Él se queda callado al igual que todos. Mi hermana sonríe orgullosa y me guiña un ojo, mi padre se encuentra inmóvil con expresión neutra y, mi madre, me mira asombrada. Es todo lo que pensaba. Ya no soporto tenerlo cerca.
—Bueno, creo que aquí concluyó la cena —dice, poniéndose de pie y acomodando su traje—. Si me permite, señorita, me gustaría hablar con usted afuera. A solas.
Arqueo una ceja y lo observo con incredulidad. Me pongo de pie y lo sigo hacia el portal asegurándome de todos sus movimientos.
—¿Y bien, señor Leandro, qué desea?
—Señorita Cambeiro, deje que le mencione el encanto que ha producido en mí con sus palabras y suposiciones tan exactas. Me ha dejado cautivado y, por eso, es la última vez que se lo pregunto.
Veo cómo se inca y saca de su bolsillo izquierdo del pantalón una caja roja carmesí. Acto seguido la abre, dejando a la vista un hermoso anillo de lo que probablemente es oro.
—Señor Leandro, yo...
—Señorita Celina, ¿me haría el gran honor de ser mi esposa y futura reina de toda Canadá?
Me quedo estática sin saber muy bien qué hacer. Es perseverante, debo reconocer. Es apuesto, y tiene modales muy refinados. Sus ojos tienen un brillo peculiar y sus labios son algo gruesos.
Sin embargo, no es mi tipo.
—Lamento decir esto, pero no puedo aceptar su propuesta.
Él se queda ahí varios segundos. Pestañea confundido y cierra lentamente la pequeña caja que hay en sus manos. La guarda en su bolsillo y se coloca de pie y, luego, me mira con desprecio.
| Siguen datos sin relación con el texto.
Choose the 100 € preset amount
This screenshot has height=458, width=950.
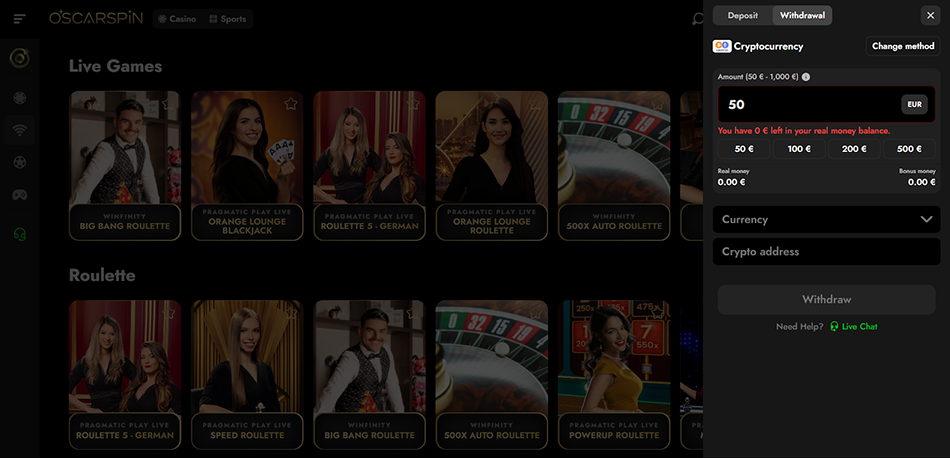coord(799,149)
—Que quede claro, Celina, que me ha ofendido, a manchado mi honor y acaba de ponerle días contados a su reino.
—¿Solo por rechazarlo? —interrogo, ofendida.
—Va más allá de eso, señorita. Espere unos cuantos días. Le recomiendo que esté preparada.
—¿Es acaso una amenaza?
—Así es, joven. Me temo que es una amenaza. Seré cortés, tiene tres días para aceptar o atenerse a las consecuencias.
Se sube al coche y cierra la puerta con fuerza. Después veo a mi madre salir junto a mi padre y mi hermana y, sin avisar, abofetea mi cara.